Households can save just a third of what they could a year ago by switching energy supplier.
Customers who ditched expensive default or standard variable tariffs in favour of the cheapest on the market could cut their bills by £103 last month.
It was the smallest difference in savings since 2012, energy watchdog Ofgem found. Last year the cheapest deal cost £338 less than the average default tariff, down from £400 in 2019.
Households can save just a third of what they could a year ago by switching energy supplier
The findings come as Ofgem prepares to raise its price cap, hiking bills by £150 for 15 million households.
Avro Energy’s Simple and Flow 12-month tariff was the cheapest on the market at £1,035 a year in July, according to comparison site GoCompare. In the same month in 2020, the cheapest fixed deal was £788 with Outfox The Market.
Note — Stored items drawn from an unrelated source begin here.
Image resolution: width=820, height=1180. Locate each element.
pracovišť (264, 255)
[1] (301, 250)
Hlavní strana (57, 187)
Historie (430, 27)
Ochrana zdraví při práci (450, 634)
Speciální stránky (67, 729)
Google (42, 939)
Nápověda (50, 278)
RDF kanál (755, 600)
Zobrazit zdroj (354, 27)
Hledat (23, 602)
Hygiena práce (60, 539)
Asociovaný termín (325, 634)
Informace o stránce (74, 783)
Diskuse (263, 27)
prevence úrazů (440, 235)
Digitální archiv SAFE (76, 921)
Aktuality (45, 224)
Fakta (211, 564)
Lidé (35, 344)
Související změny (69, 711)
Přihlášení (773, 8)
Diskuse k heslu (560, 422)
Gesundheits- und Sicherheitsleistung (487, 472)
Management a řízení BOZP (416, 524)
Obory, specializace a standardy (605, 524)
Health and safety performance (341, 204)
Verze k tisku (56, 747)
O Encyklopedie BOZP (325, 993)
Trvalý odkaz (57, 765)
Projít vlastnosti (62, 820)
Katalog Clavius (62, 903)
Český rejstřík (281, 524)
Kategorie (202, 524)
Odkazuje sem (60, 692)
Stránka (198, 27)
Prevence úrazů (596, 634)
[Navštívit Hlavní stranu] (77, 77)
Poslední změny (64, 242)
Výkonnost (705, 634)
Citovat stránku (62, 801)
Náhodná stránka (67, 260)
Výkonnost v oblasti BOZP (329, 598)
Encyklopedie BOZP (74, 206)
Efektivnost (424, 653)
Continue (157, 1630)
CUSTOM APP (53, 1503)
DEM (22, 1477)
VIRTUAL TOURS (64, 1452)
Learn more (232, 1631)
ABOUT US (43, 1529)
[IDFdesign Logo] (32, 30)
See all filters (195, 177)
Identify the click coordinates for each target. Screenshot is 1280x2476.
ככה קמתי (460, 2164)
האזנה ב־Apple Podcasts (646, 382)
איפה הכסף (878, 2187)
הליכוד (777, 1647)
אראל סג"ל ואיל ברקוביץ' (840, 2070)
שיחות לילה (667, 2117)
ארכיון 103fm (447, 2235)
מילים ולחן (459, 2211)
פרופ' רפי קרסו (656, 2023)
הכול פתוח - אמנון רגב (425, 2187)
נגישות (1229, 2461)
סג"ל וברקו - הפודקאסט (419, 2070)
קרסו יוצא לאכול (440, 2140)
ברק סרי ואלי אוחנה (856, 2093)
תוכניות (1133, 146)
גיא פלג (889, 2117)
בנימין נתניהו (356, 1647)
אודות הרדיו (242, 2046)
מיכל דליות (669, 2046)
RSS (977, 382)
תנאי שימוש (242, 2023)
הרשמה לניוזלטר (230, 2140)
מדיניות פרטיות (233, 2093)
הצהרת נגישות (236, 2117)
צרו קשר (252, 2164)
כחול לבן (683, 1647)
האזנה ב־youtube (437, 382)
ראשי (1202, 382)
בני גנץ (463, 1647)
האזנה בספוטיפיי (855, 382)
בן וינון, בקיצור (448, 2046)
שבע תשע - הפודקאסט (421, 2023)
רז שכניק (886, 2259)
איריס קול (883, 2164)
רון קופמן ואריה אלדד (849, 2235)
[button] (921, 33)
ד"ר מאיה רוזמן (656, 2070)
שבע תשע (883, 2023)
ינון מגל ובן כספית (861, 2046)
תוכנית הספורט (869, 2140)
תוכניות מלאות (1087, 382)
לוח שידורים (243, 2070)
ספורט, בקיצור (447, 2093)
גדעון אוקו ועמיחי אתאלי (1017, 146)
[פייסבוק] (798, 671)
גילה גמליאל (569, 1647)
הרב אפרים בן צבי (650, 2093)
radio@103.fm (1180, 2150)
The current price cap, which limits how much firms can charge customers on standard variable tariffs, is £1,138 a year, based on average usage. This is expected to rise to £1,288 from October as wholesale prices soar.
Experts are also seeing more fixed-rate energy deals topping the price cap. Karin Sode, managing director of People’s Energy, says: ‘No energy supplier can keep their tariffs low any more without them being loss-making.
‘Energy suppliers have no choice but to have higher tariffs to cover the costs associated with buying the energy.’